Geesh, it's so friggin freezing today. It's wet, gloomy and cold outside and inside isn't a whole lot better. This condo must not be well insulated because I have the heat truned up to about 75 and it's still cold in here!
On a much nicer note--things are going well all the way around. Cinnamon is feeling a lot better today and the swelling on either side of her jaw has gone down considerably. She had the drain removed from the top of her head yesterday afternoon and doesn't have to wear her clown collar 24 hours a day. Thank God, cause every time she tried walking with it on, she'd trip over it and land on her head. That can't be good!
We found out about our trash compactor in the new place today. The builder has been so snotty about the changes we want to make. We sort of demanded a compactor---we do not have individual garbage cans there, and I'm not walking half a block to the Dumpster every time I need to take out the trash. He was not happy about it at the time. But lo and behold--now anyone can have one. It's being offered as an upgrade now. My only fear was that that would mean I couldn't pick out the exact one I wanted. Turns out THAT'S the one they're now offering as an upgrade! It's funny, but I was hoping to get away from the "cookie cutter effect"--I wanted my place to be different from all of the neighbors. Now it seems like everything I picked out for my place is being offered as an upgrade to anyone. I think I've fooled them on the powder room downstairs, though!! I said I wanted them to eliminate the standard bathroom vanity cause I thought I'd put in a pedestal sink instead, so they didn't order the vanity cabinet. THEN I found out they started offering pedestal sinks as an upgrade. So I bought a gorgeous cabinet and a stainless steel vessel sink instead. They're gonna shit when they find out, but I'm keeping it a secret til I absolutely have to let them know. HEE HEE. Same with all the lighting fixtures--I didn't like what they offered, so I went and bought my own. If they don't want to install them, we'll take the standard offering and put our own up after we move in. I bet I can sell the other stuff on Ebay or Craigslist. I'm doing the same thing with my faucets, too. They're offering a bunch of different styles but they're all very country or Victorian looking. Our taste runs to comtemporary.
I'm once again getting excited about moving there. Now if I can just find some carpet I like. AAARGH. I am so not good at this!

The Culprit

The Victim



Monday, November 28, 2005

If it weren't stressful and chaotic, it would be someone else's life.
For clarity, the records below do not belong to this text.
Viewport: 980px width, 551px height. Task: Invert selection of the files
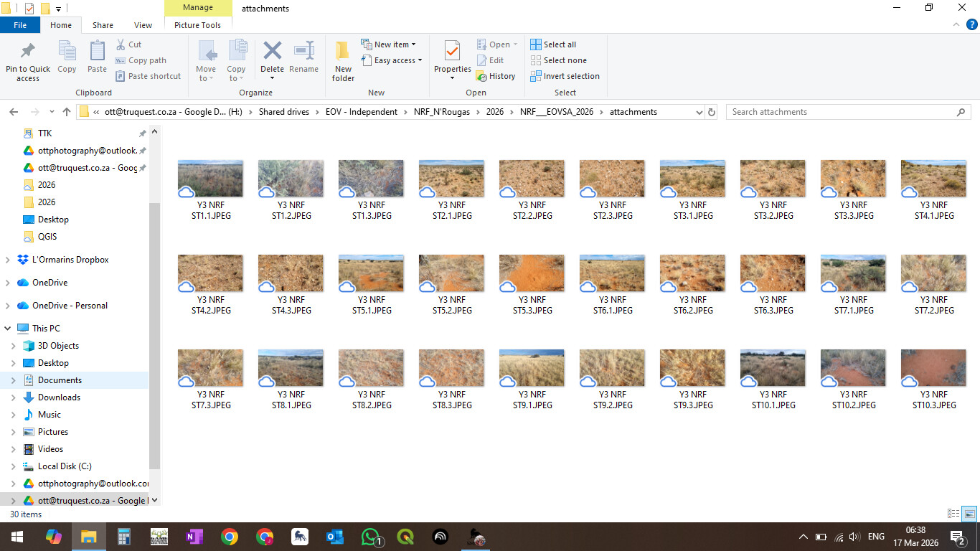(565, 76)
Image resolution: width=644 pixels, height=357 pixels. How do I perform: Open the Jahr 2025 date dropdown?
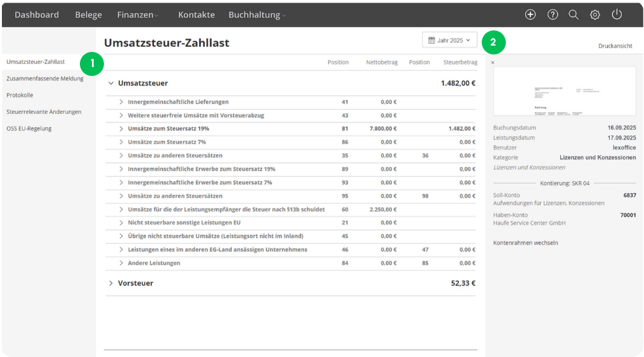[449, 40]

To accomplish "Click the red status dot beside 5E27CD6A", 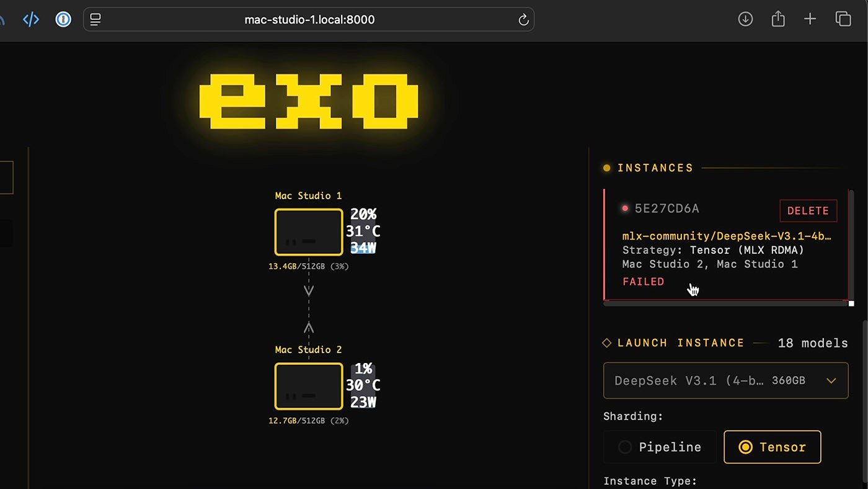I will pyautogui.click(x=625, y=209).
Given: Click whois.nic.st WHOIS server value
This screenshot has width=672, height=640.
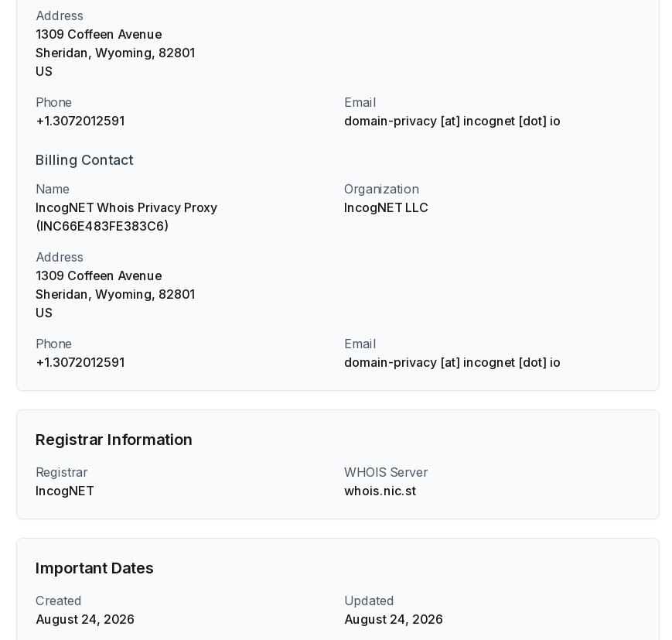Looking at the screenshot, I should [380, 491].
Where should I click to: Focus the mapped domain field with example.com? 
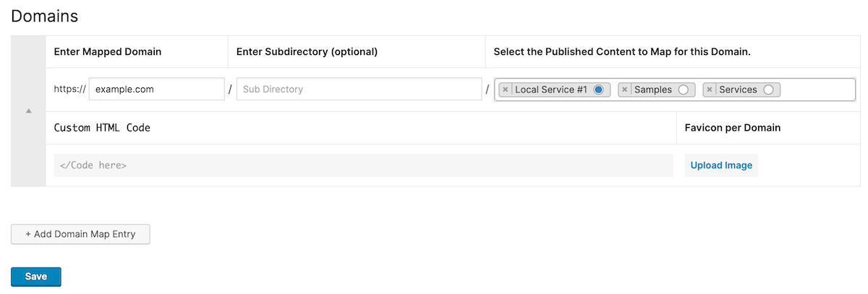(x=156, y=90)
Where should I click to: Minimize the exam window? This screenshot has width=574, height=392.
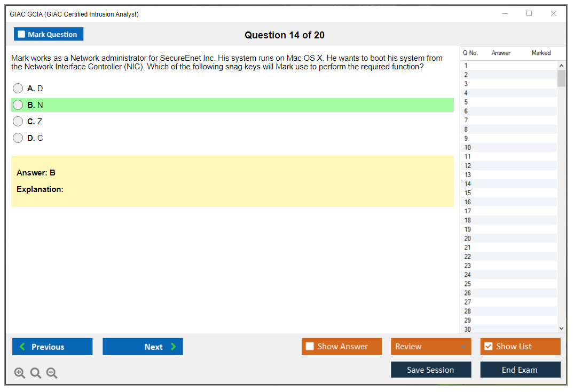[505, 14]
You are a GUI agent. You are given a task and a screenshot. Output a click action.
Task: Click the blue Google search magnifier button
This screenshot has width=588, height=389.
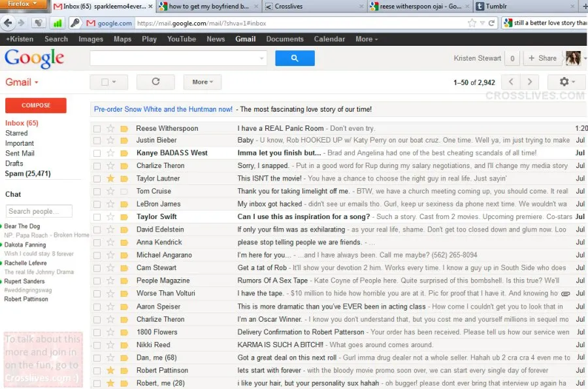[295, 58]
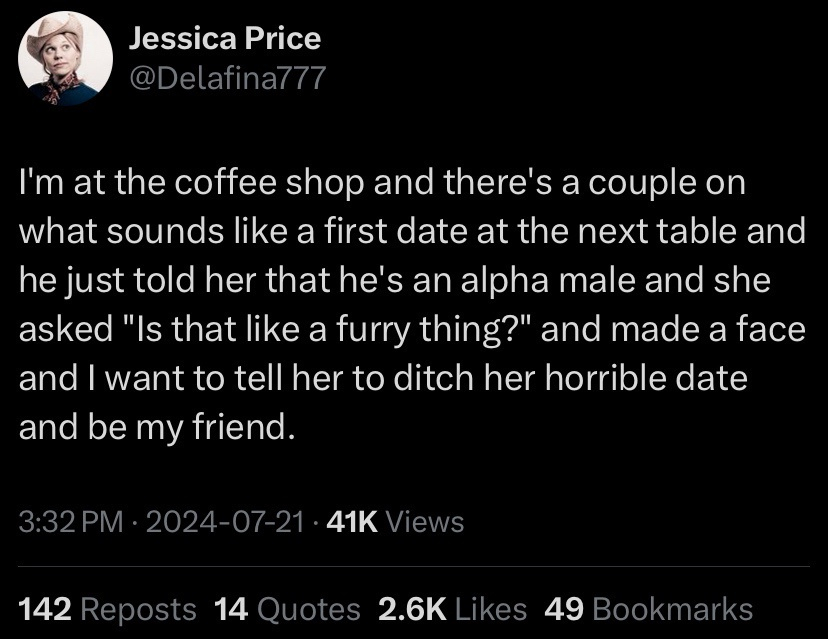The image size is (828, 639).
Task: Click the cowboy hat in the avatar
Action: [60, 32]
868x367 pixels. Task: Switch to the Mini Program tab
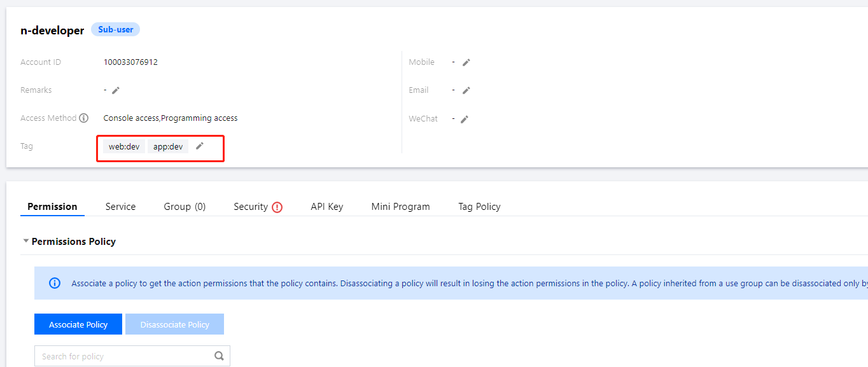pyautogui.click(x=400, y=207)
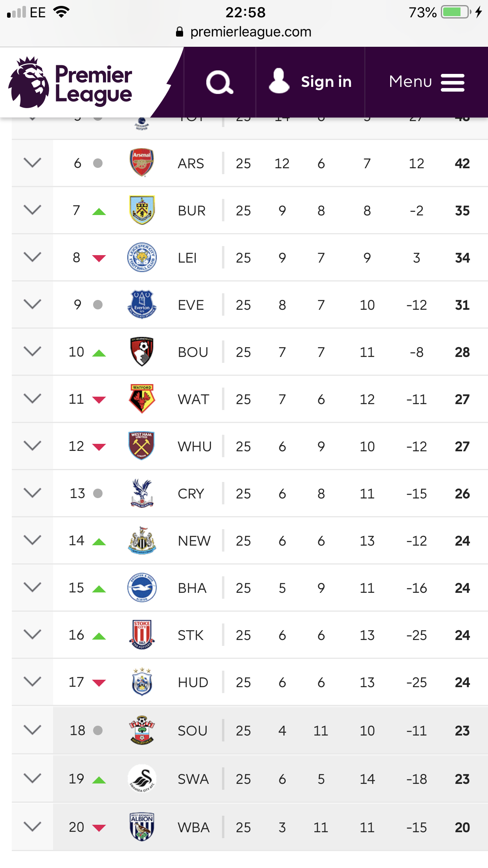Click the BHA team name
The width and height of the screenshot is (488, 868).
[x=192, y=588]
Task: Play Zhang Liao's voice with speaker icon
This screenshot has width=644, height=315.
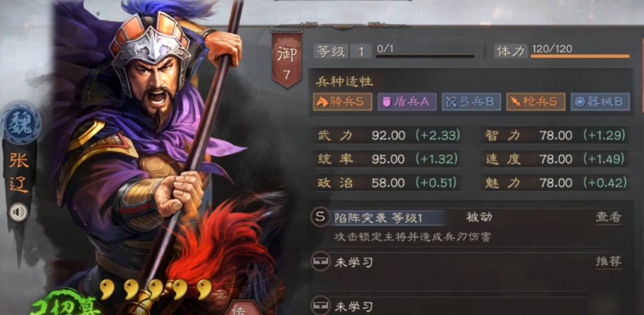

Thanksgiving started out as a nice quiet day. Over the meadow and through the woods, etc. Off to my mom's for the day. No cooking, no cleaning... just Rog, Ryan, the 2 dogs and me, off to Grandma's.
Well, I still don't know what provoked it, but Savannah (the boxer) attacked Cinnamon (the chihuahua). It was so awful. One minute they were fine--Savannah was lying on her bed and Cinnamon was just wandering around. The next minute, Savannah had Cinnamon by the head and was shaking her like a rag doll. I screamed and yelled and Savannah dropped her, but before I could get to Cinnamon, Savannah got her again. OMG. It all happened in an INSTANT. Anyhow, Cinnamon's head immediately started swelling up and she had a grand mal seizure. Rog and I jumped in the car with the phone book and headed off, calling the emergency vet's office from the car to get directions. When we arrived at the vet's, they immediately took her in and gave her manitol (sp?) to relieve the swelling. Fortunately, Cinnamon still has an open fontanel on the top of her head which allowed her brain to swell with less pressure. I should probably inject here the fact that a similar occurance happened 2 years ago on Christmas Day. But that time, Savannah had been sedated and while still groggy, Cinnamon walked up into her face and Savannah just pounced. Cinnamon's skull was fractured. It was a nightmare, but we thought it happened because Savannah was groggy and didn't know what was in front of her. We also thought it was an isolated freaky sort of thing and would never happen again. These 2 dogs have lived together as best buddies for over 6 1/2 years.
Anyhow, Cinnamon had to stay in the hospital down near my mom's, which is over 100 miles from home. Of course, we did not have her seizure meds with us (she already had a seizure disorder) so Roger had to drive all the way home to get it, bring it all the way back down there and then drive all of us home that night. Cinnamon stayed down there. Then on Friday he had to go back down there to pick her up and bring her to the hospital up here.
Cinnamon is now home and doing quite well. She has a drain in the top of her head that hopefully will be removed this afternoon, and she has considerable swelling and bruising on either side of her face. But she's alive and seems to have suffered no brain damage.
I'm dealing with a considerable amount of guilt even though 4 different vets have told me it wasn't my fault. I already know that, but I just feel so awful that this poor little dog has had to go through this--TWICE. All 4 vets told me that when you have multiple dogs in a home, they will occasionally have a squabble. If the dogs are of equal size, it's no big deal. They usually just work it out between them and then it's over. But when you have a 60 lb. dog and a 6 lb. dog, THEN it's a problem. Yes, I know this makes sense, but I feel horrible just the same. I will never allow these 2 dogs to be in the same room again unless Savannah is muzzled. They have never been left together without someone with them, but this incident--and the last one--happened while we were right there.
So the lesson here is: If you own multiple dogs, even if they are the sweetest, most gentle lovable animals in the world, be aware that anything can happen at any time.
We have learned also that the hectic holiday season is NOT the time to include both of them in our plans.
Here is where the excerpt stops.